This page was last updated on Thursday 12th of December 2013
Getting rid of fleas on dogs is something that almost every dog owner needs to deal with at some point and although there are all sort of products out there which can indeed get rid of fleas, there are also less expensive, less toxic and natural methods of dispatching these pests and giving your pet – and you – relief.
The best flea treatment for dogs is also one of the easiest – giving your dog a bath. Actually, it’s even simpler than that. Coat your dog with a natural pet soap (baby shampoo is also OK, but NOT any other kind of human shampoo). Don’t be shy about using a lot of it – what you’re trying to do here is to suffocate the fleas under a thick layer of soap. Leave it on your dog for at least 15 minutes; you should see fleas rising to the surface in search of air. You can then rinse off your dog and let the now-drowning fleas be washed down the drain.
After you rinse off your dog, it’s a very good idea to put them outside for an hour or two if possible. Any fleas which manage to survive will likely jump off of your dog to safety and this could mean the beginning of a whole new infestation. You should also put a flea collar on your dog before putting them outside to prevent new fleas from getting on your dog.

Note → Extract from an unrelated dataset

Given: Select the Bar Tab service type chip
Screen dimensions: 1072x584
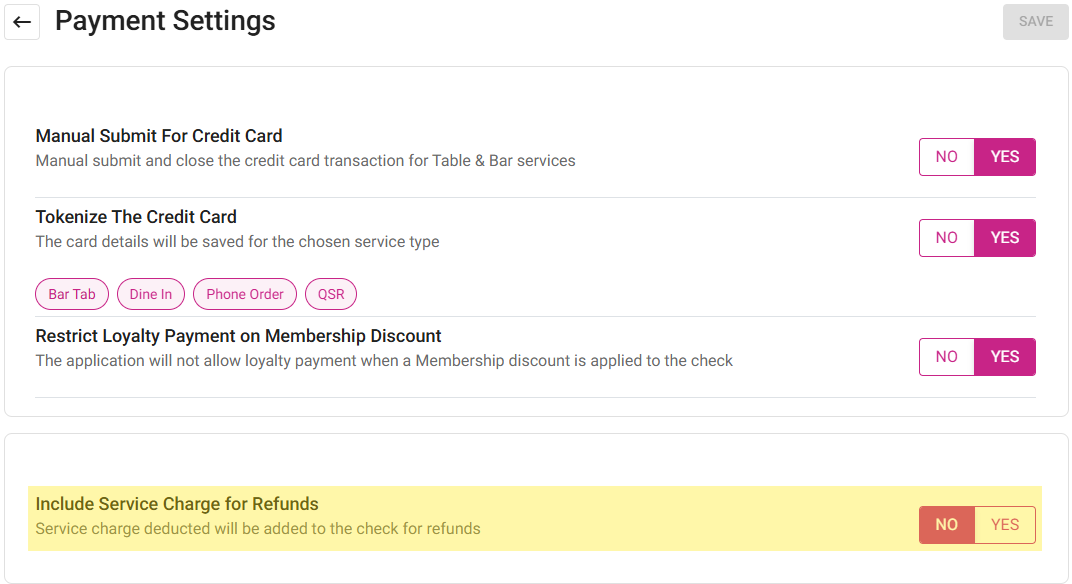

You can also smother fleas on dogs by using vegetable oil – canola, peanut, sesame, olive, any kind of vegetable oil will work fine. You’ll want to do this outside to prevent a mess. Rub the oil into your dog’s fur, making sure to cover their entire body – they’ll jump off your dog to escape, so change as soon as you get inside and wash your clothes in hot water just in case any fleas have taken refuge on your own clothing.
Leave on the oil for 15 minutes and then comb your dog with a fine toothed comb; a lice comb works well for this. After you’re done combing, wash them thoroughly with mild natural soap or baby shampoo to remove the oil, put a flea collar on them to prevent re-infestation and leave them outside for an hour or two to make sure they’re flea-free.
Getting rid of fleas on dogs does take some work, but the best flea treatment for dogs doesn’t have to be expensive or involve toxic chemicals. All it takes is a little patience and a little elbow grease to give your four legged friend some sorely needed relief from the torment of a flea infestation.